Até ao minitreino de ontem, na Luz, a comunicação social espanhola deixou de poder seguir os passos dos lesionados ou condicionados merengues e tem-se limitado a divulgar as “recuperações” que lhe convém: além de Cristiano, também Benzema e talvez Pepe. A esta guerra psicológica das “boas notícias” responderam os colchoneros com a alta médica relâmpago de Diego Costa – como se a microrrotura, a ter existido, se curasse por magia – e até com a possibilidade de Arda Turan fazer infiltrações para jogar. A mistificação é tanta que um jornal português até considerou Cristiano Ronaldo “em boa forma” por tê-lo visto a entrar rapidamente no Hotel Tivoli...
Todas as suposições morrerão no momento em que forem anunciadas as equipas, embora a verdadeira questão só se resolva com o decorrer da partida: quem chegará ao fim? E face ao adiantado da época, à sobrecarga física, às especulações e às prováveis ausências torna-se também mais difícil apontar um favorito.

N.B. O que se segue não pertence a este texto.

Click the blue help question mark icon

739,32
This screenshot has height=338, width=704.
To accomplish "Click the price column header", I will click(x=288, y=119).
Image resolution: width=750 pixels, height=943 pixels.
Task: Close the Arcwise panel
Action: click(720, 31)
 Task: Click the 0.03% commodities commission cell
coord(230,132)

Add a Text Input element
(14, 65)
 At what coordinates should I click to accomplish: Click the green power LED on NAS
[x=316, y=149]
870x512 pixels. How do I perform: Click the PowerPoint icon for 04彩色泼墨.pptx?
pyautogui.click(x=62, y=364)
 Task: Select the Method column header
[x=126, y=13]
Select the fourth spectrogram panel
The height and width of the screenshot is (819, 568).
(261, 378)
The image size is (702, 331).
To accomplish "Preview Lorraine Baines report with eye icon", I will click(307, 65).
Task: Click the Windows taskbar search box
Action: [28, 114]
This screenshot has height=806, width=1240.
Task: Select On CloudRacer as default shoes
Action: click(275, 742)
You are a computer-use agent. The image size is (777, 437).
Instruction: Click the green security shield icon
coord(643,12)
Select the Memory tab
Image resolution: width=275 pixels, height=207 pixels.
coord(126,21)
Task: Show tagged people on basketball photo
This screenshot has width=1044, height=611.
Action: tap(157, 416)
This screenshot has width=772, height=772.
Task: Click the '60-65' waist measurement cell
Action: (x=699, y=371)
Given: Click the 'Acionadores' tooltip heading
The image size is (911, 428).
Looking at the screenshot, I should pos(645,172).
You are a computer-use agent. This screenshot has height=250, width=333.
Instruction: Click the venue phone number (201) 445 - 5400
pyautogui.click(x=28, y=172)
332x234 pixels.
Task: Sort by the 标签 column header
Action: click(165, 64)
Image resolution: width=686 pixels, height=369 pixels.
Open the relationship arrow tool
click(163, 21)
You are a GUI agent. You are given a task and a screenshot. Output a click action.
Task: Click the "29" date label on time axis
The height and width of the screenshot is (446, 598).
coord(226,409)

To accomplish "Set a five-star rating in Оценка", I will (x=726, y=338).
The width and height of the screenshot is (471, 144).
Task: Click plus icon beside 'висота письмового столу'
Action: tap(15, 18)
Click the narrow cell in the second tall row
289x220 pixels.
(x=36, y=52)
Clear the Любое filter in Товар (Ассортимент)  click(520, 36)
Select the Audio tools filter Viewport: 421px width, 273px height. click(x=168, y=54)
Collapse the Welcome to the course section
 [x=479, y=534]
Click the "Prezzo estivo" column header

Pelas derradeiras exibições, o Atlético parece mais perto do êxito, até porque tendo perdido Diego e Arda a meio da primeira parte do confronto decisivo de Camp Nou, a equipa manteve a concentração, a solidez e a determinação que levaram ao golo salvador de Godín e permitiram depois gerir a situação – e manter Messi, Iniesta e companhia ao nível das sombras a que Tata Martino os fez descer. A dúvida que se levanta é se não terá consumido esse esforço, e a descompressão que se seguiu, o resto da energia e do poder de fogo do carro de combate do Calderón.
Aconteceu algo de semelhante ao Real, que num embate épico destroçou o Bayern para ficar de seguida à beira do colapso, com atuações penosas, jogadores de rastos – Pepe, Cristiano, Benzema, Bale, Modric, Di María... – e a Liga a fugir de forma inacreditável. E só o Real de Munique poderá vencer hoje a décima. O que sobra dele não chegará.)
Nota – Na última crónica, escrevi que Julen Lopetegui é catalão quando de facto é basco. A associação ao passado barcelonista do novo técnico portista foi-me fatal. As minhas desculpas.